Hotels normally want to get as much equipment as possible in their gyms, said McCarthy, but those machines lock people into a limited pattern of movement. He envisions future hotel fitness centres will include more space to allow people to move.

Even though movement may be the new fitness, there is also an increasing need to make time for stillness, said McCarthy.

"We're sedentary, but we're not restful," he explained. "We all have this drive to want to produce, every waking moment of every day – and we live in the first time in human history where you can be productive every minute of every day. We've always had forced downtime in our schedules until today."

The challenge for wellness providers, said McCarthy, is to figure out how we encourage people in the art of sitting and doing nothing.

A spa is one of the only places where you are still, and that's an advantage our industry should promote, suggested McCarty. Mandarin Oriental is introducing a Silent Night on 16 December across all its spas, which will include silent spas with no talking or music.

McCarthy also discussed how the link between happiness and health is getting stronger, with more and more evidence pointing to the idea that being happy also makes you healthy.

"Spas have the reputation for making people happy," said McCarthy. "...When we make people feel good, it's like we're re-charging a force field around them that buffers them from the stressors of the outside world.

McCarthy also detailed the ways in which wellness is everywhere in today's world.

"Consumers today are no longer content to spend most of their days in an unhealthy environment and carve out a pocket of wellness where they can," he said. "Consumers want wellness everywhere – at home, at work, when they travel."

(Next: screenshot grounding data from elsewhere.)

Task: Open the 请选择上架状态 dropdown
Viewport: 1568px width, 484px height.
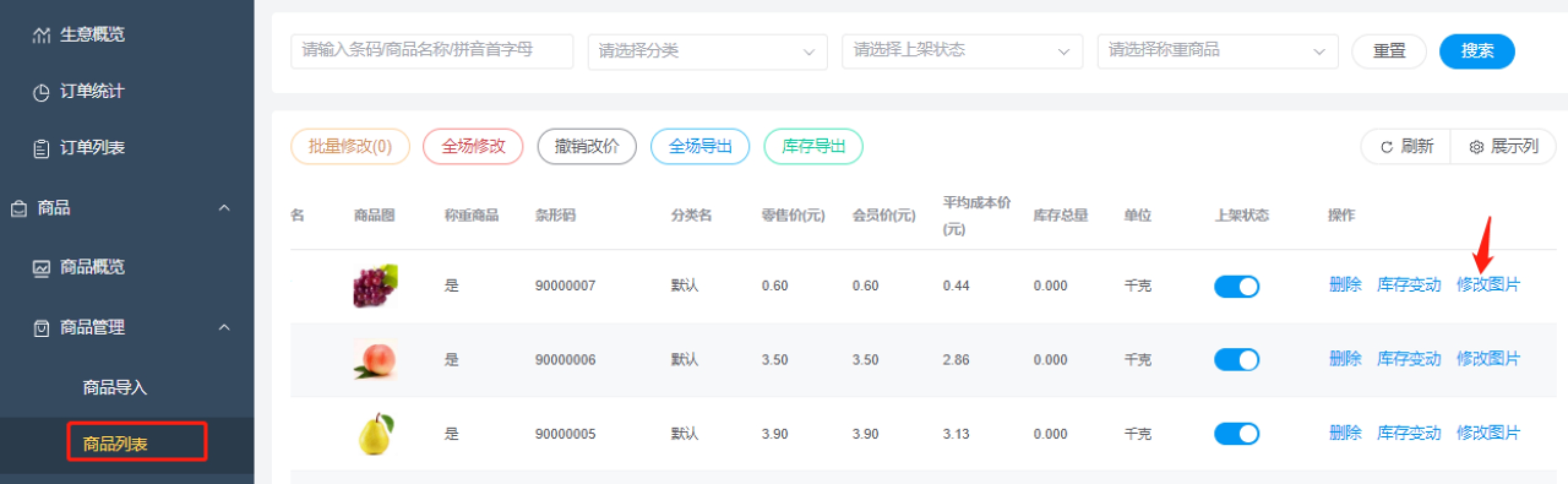Action: (962, 51)
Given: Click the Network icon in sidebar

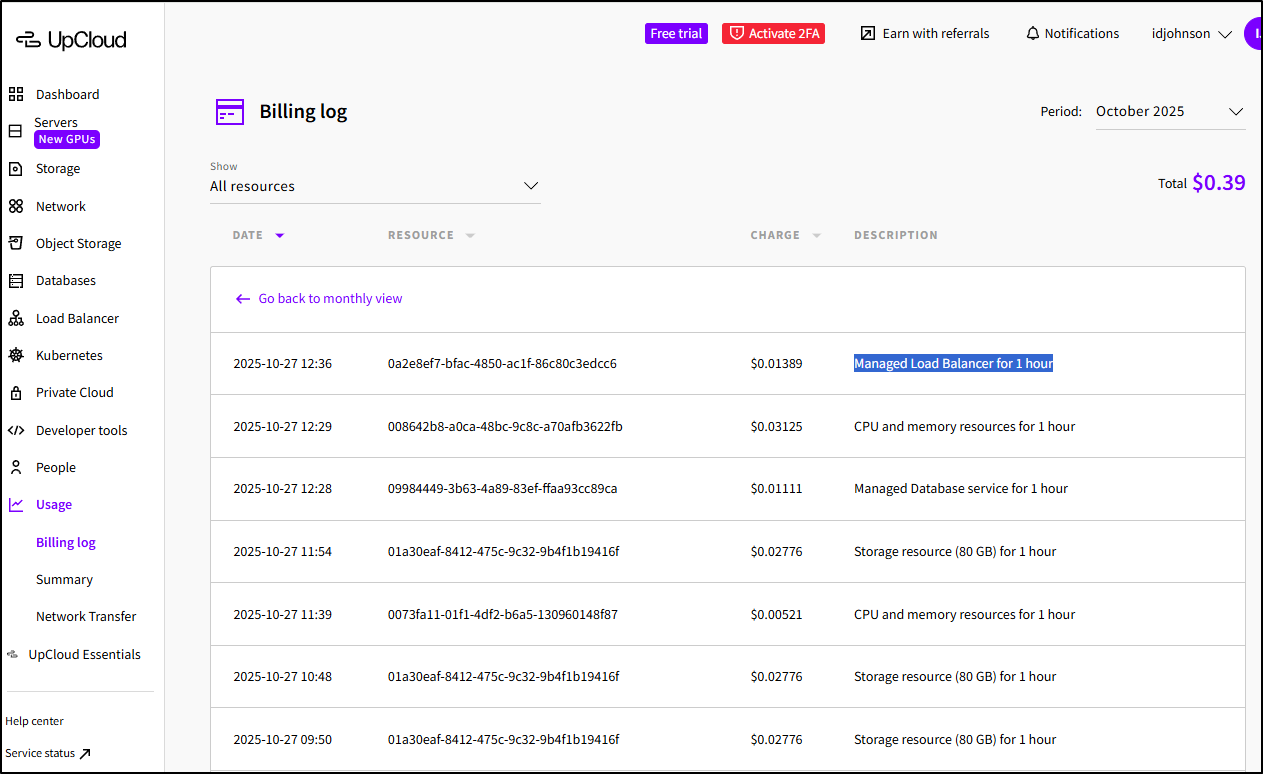Looking at the screenshot, I should [16, 206].

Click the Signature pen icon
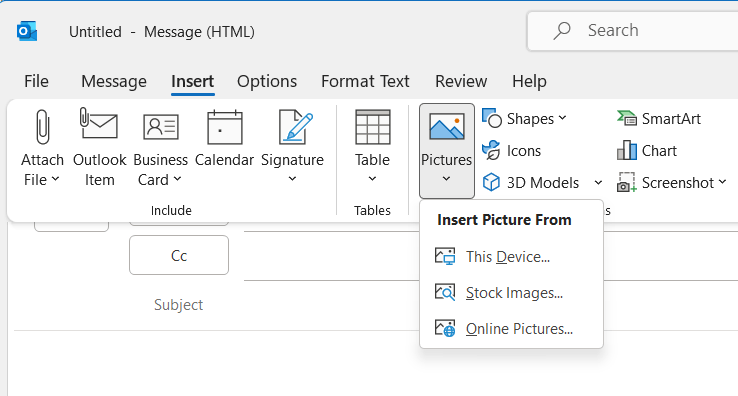pos(295,127)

McCarthy suggested that the growing popularity of wearable tech has shifted the responsibility for wellness away from doctors and put it in the hands – or on the wrists – of consumers themselves.

"There is a greater awareness and expectation that they need to maintain that wherever they are," said McCarthy.

McCarthy said that true wellness travellers make up just 6 per cent of all travellers, but are growing at a rate of 9.1 per cent a year – 50 per cent faster than the rest of travellers – and they spend 130 per cent more than the average travellers.

"Wellness and affluence go hand-in-hand," he explained.

That said, McCarthy believes wellness needs to be looked at holistically.

"You can't just put wellness into a compartment – you have to look at it across the entire experience, and also across different industries," he said.

McCarthy closed by saying the future looks bright for the wellness industry, especially in terms of how the idea of wellness has changed from one that just included diet and exercise 50 years ago, to one that now also focuses on nourishment, movement, stillness and happiness.

"For all of us who work in these fields, if you look at how the definition of wellness is evolving...it makes me very optimistic for these industries," he said. "I think we're delivering services that consumers need and want."